##### MATERIAL FOR THE TASK #####
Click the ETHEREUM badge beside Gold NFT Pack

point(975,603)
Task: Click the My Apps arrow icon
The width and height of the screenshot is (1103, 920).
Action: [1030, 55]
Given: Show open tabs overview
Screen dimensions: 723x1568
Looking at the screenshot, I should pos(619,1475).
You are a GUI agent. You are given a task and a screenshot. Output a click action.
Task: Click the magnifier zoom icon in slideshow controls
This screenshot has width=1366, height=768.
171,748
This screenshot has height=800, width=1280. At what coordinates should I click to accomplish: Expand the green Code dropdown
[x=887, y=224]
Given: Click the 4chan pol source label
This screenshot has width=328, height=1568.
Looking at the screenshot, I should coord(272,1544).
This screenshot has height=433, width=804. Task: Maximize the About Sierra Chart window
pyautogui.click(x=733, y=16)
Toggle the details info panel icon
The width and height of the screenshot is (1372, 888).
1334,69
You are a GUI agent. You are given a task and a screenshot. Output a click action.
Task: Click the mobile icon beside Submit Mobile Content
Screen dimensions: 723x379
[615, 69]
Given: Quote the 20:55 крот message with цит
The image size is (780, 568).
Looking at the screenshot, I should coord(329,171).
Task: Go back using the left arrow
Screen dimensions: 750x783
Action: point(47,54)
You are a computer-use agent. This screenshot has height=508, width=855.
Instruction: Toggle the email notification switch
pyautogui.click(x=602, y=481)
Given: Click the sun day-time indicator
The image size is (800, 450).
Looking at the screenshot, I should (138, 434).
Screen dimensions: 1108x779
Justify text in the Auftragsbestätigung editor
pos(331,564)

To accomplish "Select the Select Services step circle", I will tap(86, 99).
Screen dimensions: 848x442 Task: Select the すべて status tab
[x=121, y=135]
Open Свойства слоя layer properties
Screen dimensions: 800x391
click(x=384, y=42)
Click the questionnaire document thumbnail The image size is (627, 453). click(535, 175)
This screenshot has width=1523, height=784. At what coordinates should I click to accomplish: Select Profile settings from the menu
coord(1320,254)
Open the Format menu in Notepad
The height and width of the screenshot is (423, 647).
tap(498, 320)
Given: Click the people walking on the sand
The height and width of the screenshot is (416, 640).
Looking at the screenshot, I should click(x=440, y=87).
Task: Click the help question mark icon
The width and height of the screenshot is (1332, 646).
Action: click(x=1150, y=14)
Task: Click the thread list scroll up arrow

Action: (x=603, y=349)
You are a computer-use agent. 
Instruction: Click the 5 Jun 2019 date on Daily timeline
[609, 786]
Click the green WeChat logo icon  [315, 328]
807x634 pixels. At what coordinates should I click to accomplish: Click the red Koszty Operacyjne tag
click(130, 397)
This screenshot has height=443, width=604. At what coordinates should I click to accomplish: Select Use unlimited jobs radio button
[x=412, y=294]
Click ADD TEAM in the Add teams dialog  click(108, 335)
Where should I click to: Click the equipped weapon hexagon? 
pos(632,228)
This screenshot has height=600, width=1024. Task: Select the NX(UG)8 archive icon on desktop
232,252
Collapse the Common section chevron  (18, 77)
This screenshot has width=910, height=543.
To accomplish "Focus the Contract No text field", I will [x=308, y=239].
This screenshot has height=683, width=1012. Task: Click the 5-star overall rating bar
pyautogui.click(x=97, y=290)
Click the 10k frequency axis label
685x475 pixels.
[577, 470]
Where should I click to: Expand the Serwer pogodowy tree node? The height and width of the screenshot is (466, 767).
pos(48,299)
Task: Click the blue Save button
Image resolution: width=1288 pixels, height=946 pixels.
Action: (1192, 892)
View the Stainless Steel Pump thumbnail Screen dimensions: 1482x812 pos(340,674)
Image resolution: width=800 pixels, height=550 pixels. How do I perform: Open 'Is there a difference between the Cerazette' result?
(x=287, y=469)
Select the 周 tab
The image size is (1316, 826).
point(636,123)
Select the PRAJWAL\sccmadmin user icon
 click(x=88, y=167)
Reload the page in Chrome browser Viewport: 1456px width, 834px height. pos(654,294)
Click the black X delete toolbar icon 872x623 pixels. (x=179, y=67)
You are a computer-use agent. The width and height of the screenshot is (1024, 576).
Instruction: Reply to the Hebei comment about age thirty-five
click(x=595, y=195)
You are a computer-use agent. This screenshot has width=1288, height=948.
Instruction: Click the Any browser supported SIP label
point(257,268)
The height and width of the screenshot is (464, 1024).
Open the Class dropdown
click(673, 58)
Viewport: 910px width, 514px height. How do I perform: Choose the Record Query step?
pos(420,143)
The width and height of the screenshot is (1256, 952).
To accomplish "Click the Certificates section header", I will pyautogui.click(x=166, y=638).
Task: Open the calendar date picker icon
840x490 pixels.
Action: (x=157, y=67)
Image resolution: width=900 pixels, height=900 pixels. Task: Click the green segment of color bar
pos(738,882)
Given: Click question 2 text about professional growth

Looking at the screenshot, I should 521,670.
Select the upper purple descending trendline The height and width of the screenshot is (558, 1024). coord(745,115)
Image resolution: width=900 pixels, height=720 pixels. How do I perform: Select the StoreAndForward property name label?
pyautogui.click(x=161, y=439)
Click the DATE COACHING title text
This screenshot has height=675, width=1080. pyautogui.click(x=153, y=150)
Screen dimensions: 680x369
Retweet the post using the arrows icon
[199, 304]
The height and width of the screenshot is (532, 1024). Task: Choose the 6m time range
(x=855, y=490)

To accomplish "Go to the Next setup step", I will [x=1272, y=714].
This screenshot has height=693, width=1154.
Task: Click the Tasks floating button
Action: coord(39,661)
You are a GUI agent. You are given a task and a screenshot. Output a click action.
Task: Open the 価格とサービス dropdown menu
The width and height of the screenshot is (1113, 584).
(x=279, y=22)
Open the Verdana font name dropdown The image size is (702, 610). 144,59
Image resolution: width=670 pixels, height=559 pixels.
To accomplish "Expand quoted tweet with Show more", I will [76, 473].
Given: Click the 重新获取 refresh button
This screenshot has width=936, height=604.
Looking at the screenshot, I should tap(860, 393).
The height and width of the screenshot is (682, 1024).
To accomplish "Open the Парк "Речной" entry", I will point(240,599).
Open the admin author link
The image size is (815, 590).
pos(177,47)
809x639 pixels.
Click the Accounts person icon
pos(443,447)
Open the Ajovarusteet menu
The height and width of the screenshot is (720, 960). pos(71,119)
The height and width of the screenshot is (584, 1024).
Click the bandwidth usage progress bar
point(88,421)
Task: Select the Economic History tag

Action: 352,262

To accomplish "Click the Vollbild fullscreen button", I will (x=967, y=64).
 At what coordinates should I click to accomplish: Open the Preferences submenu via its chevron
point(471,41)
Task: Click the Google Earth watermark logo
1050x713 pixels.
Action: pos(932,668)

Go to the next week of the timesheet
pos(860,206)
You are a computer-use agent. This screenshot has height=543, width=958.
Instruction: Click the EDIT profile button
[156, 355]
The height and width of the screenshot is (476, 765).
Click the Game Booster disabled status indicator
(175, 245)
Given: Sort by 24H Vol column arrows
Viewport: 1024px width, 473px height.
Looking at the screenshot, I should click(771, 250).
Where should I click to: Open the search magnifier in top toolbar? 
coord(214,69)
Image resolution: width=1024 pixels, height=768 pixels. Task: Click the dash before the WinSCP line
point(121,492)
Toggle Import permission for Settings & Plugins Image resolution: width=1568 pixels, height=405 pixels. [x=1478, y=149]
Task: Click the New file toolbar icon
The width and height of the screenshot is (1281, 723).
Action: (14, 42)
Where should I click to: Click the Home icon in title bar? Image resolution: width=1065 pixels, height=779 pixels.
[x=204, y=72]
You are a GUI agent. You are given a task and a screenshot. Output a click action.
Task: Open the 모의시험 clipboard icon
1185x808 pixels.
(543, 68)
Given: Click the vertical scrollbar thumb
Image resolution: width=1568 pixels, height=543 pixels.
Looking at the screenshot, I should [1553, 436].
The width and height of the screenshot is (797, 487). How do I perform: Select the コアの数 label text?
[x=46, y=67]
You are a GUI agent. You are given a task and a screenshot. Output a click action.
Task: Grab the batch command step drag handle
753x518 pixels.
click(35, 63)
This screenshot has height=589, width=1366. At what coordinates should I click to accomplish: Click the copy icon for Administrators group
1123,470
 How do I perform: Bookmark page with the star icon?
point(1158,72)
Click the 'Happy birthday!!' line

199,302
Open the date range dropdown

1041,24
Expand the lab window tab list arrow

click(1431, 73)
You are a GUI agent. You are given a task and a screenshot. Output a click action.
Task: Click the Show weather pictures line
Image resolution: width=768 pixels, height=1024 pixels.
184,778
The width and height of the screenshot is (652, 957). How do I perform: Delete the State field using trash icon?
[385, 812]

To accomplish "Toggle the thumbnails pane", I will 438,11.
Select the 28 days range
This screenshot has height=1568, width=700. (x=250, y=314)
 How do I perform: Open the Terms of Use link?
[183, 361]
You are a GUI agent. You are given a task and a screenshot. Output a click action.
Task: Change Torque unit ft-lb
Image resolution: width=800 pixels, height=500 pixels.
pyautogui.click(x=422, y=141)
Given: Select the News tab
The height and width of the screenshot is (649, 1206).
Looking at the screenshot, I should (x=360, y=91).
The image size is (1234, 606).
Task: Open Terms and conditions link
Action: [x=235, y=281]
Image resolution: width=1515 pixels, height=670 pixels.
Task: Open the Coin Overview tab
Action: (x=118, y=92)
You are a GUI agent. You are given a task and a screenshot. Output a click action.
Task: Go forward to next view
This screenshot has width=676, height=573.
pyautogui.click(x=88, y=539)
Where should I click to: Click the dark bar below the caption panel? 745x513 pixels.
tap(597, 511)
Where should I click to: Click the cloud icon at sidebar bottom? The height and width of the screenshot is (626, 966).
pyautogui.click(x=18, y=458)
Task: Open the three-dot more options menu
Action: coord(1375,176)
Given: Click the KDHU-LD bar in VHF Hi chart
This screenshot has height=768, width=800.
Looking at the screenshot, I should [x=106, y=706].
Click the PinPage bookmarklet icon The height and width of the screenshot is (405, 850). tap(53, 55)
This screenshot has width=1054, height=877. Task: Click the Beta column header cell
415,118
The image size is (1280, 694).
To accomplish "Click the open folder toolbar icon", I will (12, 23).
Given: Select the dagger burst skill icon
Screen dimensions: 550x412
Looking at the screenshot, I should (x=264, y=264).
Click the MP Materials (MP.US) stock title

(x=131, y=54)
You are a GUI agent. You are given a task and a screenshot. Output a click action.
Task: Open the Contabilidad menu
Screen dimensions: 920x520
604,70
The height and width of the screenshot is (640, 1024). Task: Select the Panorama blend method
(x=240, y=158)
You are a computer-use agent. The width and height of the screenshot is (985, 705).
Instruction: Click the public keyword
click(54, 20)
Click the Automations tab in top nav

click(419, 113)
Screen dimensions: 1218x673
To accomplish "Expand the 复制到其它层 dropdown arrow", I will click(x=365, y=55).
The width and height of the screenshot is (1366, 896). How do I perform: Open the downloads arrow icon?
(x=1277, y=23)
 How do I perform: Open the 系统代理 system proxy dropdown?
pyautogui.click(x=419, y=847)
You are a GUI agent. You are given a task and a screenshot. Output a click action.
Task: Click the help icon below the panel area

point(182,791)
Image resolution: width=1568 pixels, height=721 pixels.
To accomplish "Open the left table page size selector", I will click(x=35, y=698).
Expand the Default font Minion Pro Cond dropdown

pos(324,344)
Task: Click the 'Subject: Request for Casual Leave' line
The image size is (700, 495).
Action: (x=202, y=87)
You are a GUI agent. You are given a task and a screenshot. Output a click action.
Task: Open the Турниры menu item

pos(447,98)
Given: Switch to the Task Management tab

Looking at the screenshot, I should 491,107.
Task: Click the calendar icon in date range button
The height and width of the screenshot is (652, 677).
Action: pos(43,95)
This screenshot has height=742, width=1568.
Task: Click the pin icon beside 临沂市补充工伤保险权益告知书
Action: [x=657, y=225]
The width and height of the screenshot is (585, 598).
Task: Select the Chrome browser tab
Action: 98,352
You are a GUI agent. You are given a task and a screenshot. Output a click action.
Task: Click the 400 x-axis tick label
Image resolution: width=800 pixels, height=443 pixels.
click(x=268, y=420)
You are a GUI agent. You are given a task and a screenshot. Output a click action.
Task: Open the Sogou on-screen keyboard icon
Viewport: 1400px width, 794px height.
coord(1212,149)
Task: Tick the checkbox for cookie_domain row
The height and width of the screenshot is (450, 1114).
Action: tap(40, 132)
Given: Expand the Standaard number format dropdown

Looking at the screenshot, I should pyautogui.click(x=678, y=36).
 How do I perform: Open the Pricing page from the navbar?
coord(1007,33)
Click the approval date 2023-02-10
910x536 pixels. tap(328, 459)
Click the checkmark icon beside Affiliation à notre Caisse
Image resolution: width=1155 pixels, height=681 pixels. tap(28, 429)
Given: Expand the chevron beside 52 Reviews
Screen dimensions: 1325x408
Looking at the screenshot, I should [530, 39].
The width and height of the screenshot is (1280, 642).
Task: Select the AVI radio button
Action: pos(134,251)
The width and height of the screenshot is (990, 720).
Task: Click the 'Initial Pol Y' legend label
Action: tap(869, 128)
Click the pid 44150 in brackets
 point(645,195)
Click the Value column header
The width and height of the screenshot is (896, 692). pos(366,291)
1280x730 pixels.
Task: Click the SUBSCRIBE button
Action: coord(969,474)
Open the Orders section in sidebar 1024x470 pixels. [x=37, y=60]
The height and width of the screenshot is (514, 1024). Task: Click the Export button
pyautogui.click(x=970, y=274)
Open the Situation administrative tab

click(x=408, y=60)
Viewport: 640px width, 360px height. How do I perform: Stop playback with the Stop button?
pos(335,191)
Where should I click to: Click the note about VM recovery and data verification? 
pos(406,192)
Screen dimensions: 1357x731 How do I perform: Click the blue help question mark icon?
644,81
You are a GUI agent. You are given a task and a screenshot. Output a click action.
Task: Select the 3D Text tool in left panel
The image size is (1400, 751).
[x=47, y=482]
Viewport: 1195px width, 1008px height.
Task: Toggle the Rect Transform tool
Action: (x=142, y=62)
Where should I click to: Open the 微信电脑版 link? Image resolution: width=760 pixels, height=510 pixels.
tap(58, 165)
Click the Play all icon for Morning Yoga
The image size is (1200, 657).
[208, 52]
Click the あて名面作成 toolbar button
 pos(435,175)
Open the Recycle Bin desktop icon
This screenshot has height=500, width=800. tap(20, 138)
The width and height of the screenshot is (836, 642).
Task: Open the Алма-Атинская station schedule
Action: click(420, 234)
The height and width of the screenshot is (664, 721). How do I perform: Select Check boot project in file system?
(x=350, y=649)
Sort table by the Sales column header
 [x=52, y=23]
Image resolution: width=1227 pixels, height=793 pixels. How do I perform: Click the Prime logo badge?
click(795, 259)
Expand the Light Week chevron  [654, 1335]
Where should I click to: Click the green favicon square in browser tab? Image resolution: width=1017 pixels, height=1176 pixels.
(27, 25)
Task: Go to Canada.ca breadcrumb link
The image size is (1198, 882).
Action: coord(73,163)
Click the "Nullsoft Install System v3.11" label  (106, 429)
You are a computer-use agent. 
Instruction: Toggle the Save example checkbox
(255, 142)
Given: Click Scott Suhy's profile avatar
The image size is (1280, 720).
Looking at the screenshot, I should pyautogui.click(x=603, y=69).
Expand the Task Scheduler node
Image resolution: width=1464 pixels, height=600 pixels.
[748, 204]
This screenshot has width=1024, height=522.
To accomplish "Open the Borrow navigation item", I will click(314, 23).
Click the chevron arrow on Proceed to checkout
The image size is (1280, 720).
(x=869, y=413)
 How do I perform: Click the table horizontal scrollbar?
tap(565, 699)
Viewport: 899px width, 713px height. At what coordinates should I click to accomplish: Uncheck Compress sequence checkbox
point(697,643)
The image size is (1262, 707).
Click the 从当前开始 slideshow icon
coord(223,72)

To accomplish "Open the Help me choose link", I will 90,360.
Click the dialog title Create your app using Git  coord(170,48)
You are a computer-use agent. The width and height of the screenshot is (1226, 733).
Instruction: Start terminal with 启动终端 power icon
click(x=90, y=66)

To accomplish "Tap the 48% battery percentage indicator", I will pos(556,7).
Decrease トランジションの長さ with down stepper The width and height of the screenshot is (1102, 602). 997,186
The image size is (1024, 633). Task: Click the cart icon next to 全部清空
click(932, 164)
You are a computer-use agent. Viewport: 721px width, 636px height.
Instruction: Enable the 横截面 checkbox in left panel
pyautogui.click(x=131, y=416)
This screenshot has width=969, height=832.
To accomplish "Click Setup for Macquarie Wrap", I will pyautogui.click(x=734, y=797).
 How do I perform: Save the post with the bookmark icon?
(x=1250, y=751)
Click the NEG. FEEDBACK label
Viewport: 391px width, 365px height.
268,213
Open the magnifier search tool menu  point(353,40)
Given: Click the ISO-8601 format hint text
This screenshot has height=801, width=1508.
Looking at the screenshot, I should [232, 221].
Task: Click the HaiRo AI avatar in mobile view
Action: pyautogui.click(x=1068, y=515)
#####
TASK STATEMENT: Every line in the entries above that has the word "section" should be identified and copied.

EXERCISE RESULT:
Collapse the Common section chevron  (18, 77)
To accomplish "Click the Certificates section header", I will pyautogui.click(x=166, y=638).
Open the Orders section in sidebar 1024x470 pixels. [x=37, y=60]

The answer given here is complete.